Sunday, November 24, 2019

Being Tender To Aging Self By Stalking The Gaps




“Thomas Merton wrote, “there is always a temptation to diddle around in the contemplative life, making itsy-bitsy statues.” There is always an enormous temptation in all of life to diddle around making itsy-bitsy friends and meals and journeys for itsy-bitsy years on end. It is so self-conscious, so apparently moral, simply to step aside from the gaps where the creeks and winds pour down, saying, I never merited this grace, quite rightly, and then to sulk along the rest of your days on the edge of rage.

I won’t have it. The world is wilder than that in all directions, more dangerous and bitter, more extravagant and bright. We are making hay when we should be making whoopee; we are raising tomatoes when we should be raising Cain, or Lazarus.

Go up into the gaps. If you can find them; they shift and vanish too. Stalk the gaps. Squeak into a gap in the soil, turn, and unlock-more than a maple- a universe. This is how you spend this afternoon, and tomorrow morning, and tomorrow afternoon. Spend the afternoon.
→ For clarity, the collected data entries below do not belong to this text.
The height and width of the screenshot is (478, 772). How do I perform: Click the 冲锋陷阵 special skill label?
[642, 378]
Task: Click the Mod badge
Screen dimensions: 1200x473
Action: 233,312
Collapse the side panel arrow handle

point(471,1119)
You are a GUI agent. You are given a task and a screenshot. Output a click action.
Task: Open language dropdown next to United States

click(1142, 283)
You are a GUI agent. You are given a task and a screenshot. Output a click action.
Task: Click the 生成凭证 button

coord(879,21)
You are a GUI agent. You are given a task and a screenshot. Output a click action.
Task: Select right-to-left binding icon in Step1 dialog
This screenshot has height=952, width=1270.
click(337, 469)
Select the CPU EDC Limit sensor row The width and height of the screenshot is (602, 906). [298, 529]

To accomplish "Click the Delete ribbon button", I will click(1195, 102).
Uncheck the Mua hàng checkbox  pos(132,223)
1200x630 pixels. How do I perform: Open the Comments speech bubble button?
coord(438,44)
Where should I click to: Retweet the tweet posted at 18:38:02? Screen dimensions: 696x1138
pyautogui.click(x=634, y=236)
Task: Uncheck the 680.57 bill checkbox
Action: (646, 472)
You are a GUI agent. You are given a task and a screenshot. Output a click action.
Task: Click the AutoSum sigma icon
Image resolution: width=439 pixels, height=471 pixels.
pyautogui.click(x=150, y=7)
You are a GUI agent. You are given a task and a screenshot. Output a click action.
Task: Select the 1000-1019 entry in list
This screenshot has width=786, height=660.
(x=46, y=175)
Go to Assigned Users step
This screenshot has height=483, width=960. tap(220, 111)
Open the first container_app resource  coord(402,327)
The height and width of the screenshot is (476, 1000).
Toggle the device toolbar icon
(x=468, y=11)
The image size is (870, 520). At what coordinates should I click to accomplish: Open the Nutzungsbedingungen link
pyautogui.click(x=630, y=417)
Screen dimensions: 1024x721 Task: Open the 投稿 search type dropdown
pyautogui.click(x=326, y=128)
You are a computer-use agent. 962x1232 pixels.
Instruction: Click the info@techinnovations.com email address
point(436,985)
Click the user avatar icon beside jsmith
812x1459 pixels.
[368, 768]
You can’t take it with you.”
Annie Dillard, Pilgrim at Tinker Creek

Oh, we can blather on about aging and being all insulted over ageism jokes, but, when it comes right down to it.. aging does suck...the only glimmer of justice is that most will age soon after us.  We do not need to be younger and more vibrant, we need to just wait it out, which most of us are doing.  We DO, in fact, wan and decline in body, mind, emotions and spirit.  We would celebrate but we are too tired, can't blow up balloons, and can't blow out candles, never mind.  We'd dance, but it hurts or will hurt later.  There is no escape.  The best we can do is age with some kind of dignity while dignity is able. 

Women lost their dignity with the first internal check with a cold wedge of stainless steel.  We have thrown away more anti-everything than city dumps can hold.  We have dieted and crashed and I am pretty sure that cells have fat memory.  I have come to a place where I am this.. this is what I am and all the blather about gathering memories is punk because not all memories are that awesome. 
Yes, we know more... and most of us wish we did not.  Yes, the journey is what it has all been about but some of us wore out at the first mountain.  Oh, there are some revered memories, to be sure, and most of us cling to those.  And some of us honor our journey and some of us spend the last years of our lives regretting everything we can think of.  Somehow, some are learning that we need to really keep a close watch on how much we forget and that we do not chuck important things out with the stuff that simply does not matter anymore.  

What we have left of things of import (you know; health, resilience, vigor, contentment, hope, optimism.. that stuff) we should try to hang on to as long as we can.  But, I have discovered, it can all run faster than we can.  We have issues.  Truly, we do.  We are one fall away from being in a nursing home, a wheel chair or a walker.  No glossing over it, some age better than others.  Don't look! And, don't think attitude is going to save us.  Many of us have lived unrealistic lives and why change now?
There will come a time that all of us struggle with having a shower, going to the bathroom, dressing with our shirts on right side round, making food that is barely passable, clean when we notice something instead of cleaning before any one else does.  We will all come to a place where we have fought our last 'youthful' fight.  Our emotions are all over the map, even more so, if they have been on frantic runs and detours all their lives.  Suddenly, we begin to define ourselves according to days of appointments, times of days to take what pill, and we struggle to not sit like a lump on a bump and try not to be negative or depressed about it all.  We exist.  We decide how 'existing' affects us.  In a way, it is merely giving in to it and trying to not think about it every moment of every day.  We laugh when we can find something new about our aging that laughter is the only relief for.  We take our meds when we are supposed to or pay the cost.  We try to find interesting things to entertain ourselves with.  We go for a walk around the block and wish for back lanes to cut off half the block.  We do not work anymore.. well, seriously, we do not... but we do what we want when we want it, for the most part... and that which we cannot do, we act like we didn't want to in the first place.  I figure if we are clean, it is a good day.

Aging is merely a decaying and a breaking down of old parts.  Bet we can do is not notice a new rust spot on our arms, face, or legs that we cannot cover up.  Just when we are free to do, we can't do it.  

So, I guess what I am saying is.. we can do this the hard way or the least hard way.  Enjoy the moments we can.  Live in the present because we have rehashed the past to pieces and we know we do not have much of a future.  All we have is this moment, right now, and are not promised another breath... might as well make it worth our while.  Get out of our own heads and try to get out and meet and greet with others, who are in the same boat as we are.  Figure out how they are coping, or not, and then hang with the ones who still have some positivity happening in their lives ( not perfectionism)  positivity...and share a laugh or two.  Let it be as good as it gets...'Stalk the gaps'.